Reputation: 10287
I'm beginning PEG's with PEG.js
.
There's something I can't get my head around...I'm sure it's simple but it's giving me a headache trying to understand the concept...
Consider this two-rule grammar:
name
= name:.* {return name.join("")}
put
= "put " a:name " into " b:name "." {put(a,b)}
I want to be able to pass this parser "put foo into bar." and cause put("foo","bar")
to evaluate.
But PEG.js gives me the error Expected " into " or any character but end of input found.
I think I could fix this problem if the regex for the name
rule where more specific than .*
but why does it have to be? Can't the parser be smart enough to look ahead and see that " into " is coming up, as well as the "." at the end?

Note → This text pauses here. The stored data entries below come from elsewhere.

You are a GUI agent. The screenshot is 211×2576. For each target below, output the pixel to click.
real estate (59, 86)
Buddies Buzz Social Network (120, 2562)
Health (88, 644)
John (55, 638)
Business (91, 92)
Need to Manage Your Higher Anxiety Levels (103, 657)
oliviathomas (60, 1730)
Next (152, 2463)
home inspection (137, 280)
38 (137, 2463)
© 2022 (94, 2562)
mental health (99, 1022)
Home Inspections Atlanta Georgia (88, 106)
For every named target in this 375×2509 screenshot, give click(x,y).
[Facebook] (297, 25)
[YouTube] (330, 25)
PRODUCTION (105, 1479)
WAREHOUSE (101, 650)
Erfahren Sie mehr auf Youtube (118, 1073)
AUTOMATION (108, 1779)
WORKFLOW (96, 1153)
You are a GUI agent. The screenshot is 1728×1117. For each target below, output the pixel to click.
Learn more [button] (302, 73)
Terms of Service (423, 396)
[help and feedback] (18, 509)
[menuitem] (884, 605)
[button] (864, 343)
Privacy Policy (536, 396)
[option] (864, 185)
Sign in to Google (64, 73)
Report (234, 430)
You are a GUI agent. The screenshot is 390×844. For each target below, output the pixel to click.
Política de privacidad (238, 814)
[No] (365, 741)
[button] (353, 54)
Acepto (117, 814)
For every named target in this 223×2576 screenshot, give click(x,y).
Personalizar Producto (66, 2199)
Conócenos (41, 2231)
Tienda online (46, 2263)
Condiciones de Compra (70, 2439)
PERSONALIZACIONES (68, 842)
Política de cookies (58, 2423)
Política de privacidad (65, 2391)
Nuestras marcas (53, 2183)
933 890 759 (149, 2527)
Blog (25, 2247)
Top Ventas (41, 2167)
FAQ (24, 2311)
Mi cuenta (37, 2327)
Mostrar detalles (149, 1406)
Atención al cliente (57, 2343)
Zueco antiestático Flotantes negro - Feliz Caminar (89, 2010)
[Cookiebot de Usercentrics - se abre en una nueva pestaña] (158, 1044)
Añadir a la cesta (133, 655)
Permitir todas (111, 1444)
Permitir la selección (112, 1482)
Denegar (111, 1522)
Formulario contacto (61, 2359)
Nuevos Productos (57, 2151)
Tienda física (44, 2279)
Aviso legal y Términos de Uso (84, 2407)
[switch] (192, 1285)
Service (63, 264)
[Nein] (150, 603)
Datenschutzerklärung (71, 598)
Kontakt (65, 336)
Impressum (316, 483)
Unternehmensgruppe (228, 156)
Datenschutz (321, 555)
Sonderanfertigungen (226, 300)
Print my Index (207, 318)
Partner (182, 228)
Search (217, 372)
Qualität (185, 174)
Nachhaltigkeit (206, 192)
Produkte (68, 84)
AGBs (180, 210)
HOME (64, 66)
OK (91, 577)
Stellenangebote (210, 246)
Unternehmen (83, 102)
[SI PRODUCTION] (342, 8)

How can I achieve what I'm looking for? Is this perhaps the difference between a "bottom-up" and "top-down" grammar?
Edit:
The regex /put (.*) into (.*)/g
works like I want -- if I pass it "put foo into bar"
, it gives me $1="foo"
and $2="bar"
. I'm just asking if I can get this same functionality (taking the whole string into account before deciding where the token boundaries are) using PEGjs or Jison.
Upvotes: 0
Views: 511
Reputation: 315
Sorry for my bad english.
The first rule .*
try to read every character, so end of file is reached.
You can make name rule more specific (any char but not SPACE or DOT):
name = [^ .]+
This one works... But not for name with spaces inside.
put = "put " a:name " into " b:name "." {put(a,b);}
name = c:[^ .]+ {return c.join("");}
For Node.js
var PEG = require('pegjs');
var text = 'put foo into bar.';
var parser = PEG.buildParser('{function put(a,b){ console.log(a,b); }}put = "put " a:name " into " b:name "." {put(a,b);}\nname = c:[^ .]+ {return c.join("");}');
parser.parse(text);
I have no good solution for spaces in name but try something like this:
nameBeforeInto = (!" into ".)+
nameBeforeDot = [^.]+
put = "put " nameBeforeInto " into " nameBeforeDot "."
nameBeforeInto return a multi-dimension array
Fabrice
Upvotes: 0
Reputation: 433
I'm fairly sure that "themirror" is correct - the first rule will eat all the input. Try it without that rule.
Also you should have another rule to allow arbitrary spaces. I found this online...
_
= [ \r\n\t]*
The underscore will match any number of whitespace characters. Then you can rewrite your rule as...
put
= "put" _ a:name _ "into" _ b:name _ "." {put(a,b)}
Upvotes: 1